According to the result of the study, 75% of all respondents said they agree or strongly agree that regulators should assess whether any flexibilities enabled during the Covid-19 pandemic should be retained long-term.
Catherine Drew said: "An approach which has been utilised by both the European regulator, the European Medicines Agency (EMA), and the UK regulator, the Medicines & Healthcare products Regulatory Agency (MHRA) to seek to ensure fast approval of Covid-19 vaccines is rolling reviews, whereby data generated by the applicant is assessed by the regulator as it becomes available, rather than waiting for all the data to be available and reviewing in one consolidated assessment – the benefit of course being a speedier approval from start to finish."
"It is notable that the rolling review is a new assessment route to be implemented by the MHRA as part of the UK’s regulatory processes post Brexit. The route is available for novel medicines and is a clear attempt by the MHRA to speed access to the UK market of particularly innovative medicines. This approach clearly benefits industry, but perhaps more importantly patients will benefit from having access to these new medicines sooner," she said.

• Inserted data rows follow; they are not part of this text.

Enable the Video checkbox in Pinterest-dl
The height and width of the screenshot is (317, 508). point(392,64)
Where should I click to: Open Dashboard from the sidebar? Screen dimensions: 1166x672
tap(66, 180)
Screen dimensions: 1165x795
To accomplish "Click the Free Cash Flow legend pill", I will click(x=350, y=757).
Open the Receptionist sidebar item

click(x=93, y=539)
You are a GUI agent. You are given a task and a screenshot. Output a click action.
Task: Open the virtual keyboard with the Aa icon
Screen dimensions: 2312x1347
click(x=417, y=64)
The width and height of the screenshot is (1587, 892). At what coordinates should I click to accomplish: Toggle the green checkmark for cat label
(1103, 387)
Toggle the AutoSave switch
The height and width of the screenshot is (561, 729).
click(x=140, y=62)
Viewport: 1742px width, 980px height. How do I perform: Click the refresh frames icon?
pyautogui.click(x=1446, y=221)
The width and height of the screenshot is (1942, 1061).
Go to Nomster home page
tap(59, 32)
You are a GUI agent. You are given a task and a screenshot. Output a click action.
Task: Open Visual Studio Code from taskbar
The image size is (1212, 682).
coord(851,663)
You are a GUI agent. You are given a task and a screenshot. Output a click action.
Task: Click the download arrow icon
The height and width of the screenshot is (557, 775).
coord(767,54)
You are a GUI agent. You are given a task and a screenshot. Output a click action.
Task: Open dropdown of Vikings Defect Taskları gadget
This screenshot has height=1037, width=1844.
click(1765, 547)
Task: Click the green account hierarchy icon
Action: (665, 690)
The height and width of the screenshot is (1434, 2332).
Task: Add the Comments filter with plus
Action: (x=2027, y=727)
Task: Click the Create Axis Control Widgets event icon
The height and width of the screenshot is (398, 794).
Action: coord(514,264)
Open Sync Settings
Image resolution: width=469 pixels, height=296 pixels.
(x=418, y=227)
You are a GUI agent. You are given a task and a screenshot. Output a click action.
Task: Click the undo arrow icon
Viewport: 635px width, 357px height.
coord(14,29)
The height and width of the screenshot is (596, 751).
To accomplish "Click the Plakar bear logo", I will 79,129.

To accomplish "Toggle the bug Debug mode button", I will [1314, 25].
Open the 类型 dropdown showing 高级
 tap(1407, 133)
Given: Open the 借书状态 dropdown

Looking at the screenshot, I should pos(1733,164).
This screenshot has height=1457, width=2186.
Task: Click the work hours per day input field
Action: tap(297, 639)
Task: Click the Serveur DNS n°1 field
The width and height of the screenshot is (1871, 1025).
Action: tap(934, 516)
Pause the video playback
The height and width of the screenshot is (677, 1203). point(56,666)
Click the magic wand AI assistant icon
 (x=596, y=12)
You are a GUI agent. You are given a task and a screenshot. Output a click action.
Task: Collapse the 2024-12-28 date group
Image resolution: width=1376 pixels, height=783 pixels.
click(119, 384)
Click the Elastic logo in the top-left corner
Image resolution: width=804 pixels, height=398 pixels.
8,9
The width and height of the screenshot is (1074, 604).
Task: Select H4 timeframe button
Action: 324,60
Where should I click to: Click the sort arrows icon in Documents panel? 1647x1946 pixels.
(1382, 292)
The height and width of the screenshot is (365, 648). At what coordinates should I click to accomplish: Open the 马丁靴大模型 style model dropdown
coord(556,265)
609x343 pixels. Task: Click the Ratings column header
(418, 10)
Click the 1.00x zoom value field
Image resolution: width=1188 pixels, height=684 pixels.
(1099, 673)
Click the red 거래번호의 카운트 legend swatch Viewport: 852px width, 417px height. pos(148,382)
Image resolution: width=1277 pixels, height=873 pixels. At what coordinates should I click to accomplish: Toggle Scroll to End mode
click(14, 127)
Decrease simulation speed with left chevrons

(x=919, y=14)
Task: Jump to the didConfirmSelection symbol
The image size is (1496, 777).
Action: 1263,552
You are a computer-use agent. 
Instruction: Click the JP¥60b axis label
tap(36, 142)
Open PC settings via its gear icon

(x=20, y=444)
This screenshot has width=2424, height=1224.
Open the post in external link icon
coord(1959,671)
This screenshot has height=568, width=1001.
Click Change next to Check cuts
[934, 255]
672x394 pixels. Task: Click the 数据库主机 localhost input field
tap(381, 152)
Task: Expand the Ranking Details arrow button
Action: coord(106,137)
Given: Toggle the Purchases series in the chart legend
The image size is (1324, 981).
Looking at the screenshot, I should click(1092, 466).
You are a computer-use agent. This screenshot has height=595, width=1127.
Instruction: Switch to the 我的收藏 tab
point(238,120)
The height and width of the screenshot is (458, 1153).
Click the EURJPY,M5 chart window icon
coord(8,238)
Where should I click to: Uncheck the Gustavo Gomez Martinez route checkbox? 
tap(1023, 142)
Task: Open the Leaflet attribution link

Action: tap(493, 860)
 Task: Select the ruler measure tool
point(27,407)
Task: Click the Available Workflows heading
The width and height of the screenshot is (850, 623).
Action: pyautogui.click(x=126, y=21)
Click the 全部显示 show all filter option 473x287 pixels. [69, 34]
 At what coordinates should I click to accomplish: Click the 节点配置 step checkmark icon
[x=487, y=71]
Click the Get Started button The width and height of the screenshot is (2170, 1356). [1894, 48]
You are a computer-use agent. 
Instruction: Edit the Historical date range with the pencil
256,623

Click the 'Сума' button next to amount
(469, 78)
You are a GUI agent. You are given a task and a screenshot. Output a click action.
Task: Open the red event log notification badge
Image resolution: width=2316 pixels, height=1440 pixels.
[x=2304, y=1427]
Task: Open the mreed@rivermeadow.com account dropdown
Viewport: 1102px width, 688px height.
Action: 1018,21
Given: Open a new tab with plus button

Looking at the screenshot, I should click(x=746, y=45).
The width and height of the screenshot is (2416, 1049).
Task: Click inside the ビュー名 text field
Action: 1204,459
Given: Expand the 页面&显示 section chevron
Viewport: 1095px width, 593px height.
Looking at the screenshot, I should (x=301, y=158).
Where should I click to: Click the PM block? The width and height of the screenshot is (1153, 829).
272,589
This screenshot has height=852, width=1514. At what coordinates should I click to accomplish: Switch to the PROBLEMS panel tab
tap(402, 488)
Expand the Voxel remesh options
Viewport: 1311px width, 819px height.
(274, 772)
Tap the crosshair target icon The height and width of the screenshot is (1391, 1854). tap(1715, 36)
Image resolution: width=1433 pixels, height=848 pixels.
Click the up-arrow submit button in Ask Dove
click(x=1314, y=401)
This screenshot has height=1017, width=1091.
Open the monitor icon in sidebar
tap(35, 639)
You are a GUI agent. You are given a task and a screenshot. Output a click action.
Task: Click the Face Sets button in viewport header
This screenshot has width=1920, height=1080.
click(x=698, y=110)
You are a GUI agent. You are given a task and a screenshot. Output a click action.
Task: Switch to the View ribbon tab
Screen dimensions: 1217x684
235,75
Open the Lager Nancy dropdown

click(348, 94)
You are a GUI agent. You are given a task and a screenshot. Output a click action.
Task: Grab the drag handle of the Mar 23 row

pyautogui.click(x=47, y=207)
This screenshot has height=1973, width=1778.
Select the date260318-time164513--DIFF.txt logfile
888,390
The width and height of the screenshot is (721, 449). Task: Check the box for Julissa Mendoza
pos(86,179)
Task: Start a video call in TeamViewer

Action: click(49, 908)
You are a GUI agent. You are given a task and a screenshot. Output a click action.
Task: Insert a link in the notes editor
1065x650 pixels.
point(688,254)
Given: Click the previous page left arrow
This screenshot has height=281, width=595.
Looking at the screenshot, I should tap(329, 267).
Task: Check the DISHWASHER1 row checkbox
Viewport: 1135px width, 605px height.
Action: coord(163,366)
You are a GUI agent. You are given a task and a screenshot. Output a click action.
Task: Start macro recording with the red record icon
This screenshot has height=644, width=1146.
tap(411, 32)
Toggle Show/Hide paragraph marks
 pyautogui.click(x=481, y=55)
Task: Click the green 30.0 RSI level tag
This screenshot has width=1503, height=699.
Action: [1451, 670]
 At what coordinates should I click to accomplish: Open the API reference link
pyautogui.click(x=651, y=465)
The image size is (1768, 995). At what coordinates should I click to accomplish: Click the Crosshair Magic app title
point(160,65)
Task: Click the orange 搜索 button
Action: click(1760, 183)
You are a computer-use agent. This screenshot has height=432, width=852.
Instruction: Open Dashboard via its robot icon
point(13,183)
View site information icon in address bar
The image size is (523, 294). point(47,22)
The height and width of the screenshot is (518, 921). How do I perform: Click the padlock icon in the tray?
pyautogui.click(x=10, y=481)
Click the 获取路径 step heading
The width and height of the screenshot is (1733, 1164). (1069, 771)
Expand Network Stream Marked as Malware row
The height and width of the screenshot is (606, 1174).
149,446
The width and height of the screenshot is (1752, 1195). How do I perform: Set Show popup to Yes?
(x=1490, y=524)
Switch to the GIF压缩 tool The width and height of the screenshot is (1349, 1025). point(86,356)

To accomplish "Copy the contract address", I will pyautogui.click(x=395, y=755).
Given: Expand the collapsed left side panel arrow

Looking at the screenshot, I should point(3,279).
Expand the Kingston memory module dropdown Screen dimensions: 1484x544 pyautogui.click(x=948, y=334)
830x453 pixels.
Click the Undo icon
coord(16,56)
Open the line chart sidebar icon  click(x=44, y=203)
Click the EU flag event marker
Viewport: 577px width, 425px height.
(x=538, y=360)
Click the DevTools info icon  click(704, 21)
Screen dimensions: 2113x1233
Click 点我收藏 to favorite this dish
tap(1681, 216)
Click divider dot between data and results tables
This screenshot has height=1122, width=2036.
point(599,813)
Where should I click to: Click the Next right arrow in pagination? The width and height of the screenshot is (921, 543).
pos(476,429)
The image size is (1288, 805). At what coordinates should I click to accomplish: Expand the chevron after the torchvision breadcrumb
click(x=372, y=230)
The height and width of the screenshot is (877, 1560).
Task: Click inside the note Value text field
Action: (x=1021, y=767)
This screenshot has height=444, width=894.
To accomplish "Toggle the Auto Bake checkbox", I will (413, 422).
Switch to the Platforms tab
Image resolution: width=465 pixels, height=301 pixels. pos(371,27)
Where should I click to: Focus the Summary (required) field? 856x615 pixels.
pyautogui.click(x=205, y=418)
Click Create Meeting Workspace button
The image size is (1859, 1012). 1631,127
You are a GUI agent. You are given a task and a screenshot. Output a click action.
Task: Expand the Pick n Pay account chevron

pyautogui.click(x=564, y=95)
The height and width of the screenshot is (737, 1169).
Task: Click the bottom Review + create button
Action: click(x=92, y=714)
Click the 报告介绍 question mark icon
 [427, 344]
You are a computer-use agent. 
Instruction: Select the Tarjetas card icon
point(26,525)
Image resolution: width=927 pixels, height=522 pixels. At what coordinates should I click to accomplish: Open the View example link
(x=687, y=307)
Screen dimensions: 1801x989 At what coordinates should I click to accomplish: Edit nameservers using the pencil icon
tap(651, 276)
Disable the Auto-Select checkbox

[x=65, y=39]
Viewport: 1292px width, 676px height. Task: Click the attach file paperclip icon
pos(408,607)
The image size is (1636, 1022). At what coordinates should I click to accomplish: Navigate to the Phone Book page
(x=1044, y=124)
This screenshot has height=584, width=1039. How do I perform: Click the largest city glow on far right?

"Other regulatory flexibilities have been introduced, for example in relation to more efficient minor variations of marketing authorisations, and the desire is to retain these flexibilities, rather than return to the more time- and labour-intensive approaches pre-pandemic. Given that there has been no lessening of the regulatory standards to be met in relation to marketing authorisations for medicinal products, it seems reasonable to hope that the more efficient processes can remain when the pandemic has gone," Drew said.
Together with regulatory change or reform, increased collaboration was the most popular response from interviewees asked to identify the single most important change in the life sciences industry that could accelerate longer term innovation.